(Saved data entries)
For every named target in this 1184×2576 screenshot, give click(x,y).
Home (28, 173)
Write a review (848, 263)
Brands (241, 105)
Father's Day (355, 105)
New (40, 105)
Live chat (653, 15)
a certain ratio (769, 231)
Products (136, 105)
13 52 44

What you need to do:
The answer must be the line containing "Home (28, 173)" and every line after it to the end of the data, exactly as written.

Response to the exercise:
Home (28, 173)
Write a review (848, 263)
Brands (241, 105)
Father's Day (355, 105)
New (40, 105)
Live chat (653, 15)
a certain ratio (769, 231)
Products (136, 105)
13 52 44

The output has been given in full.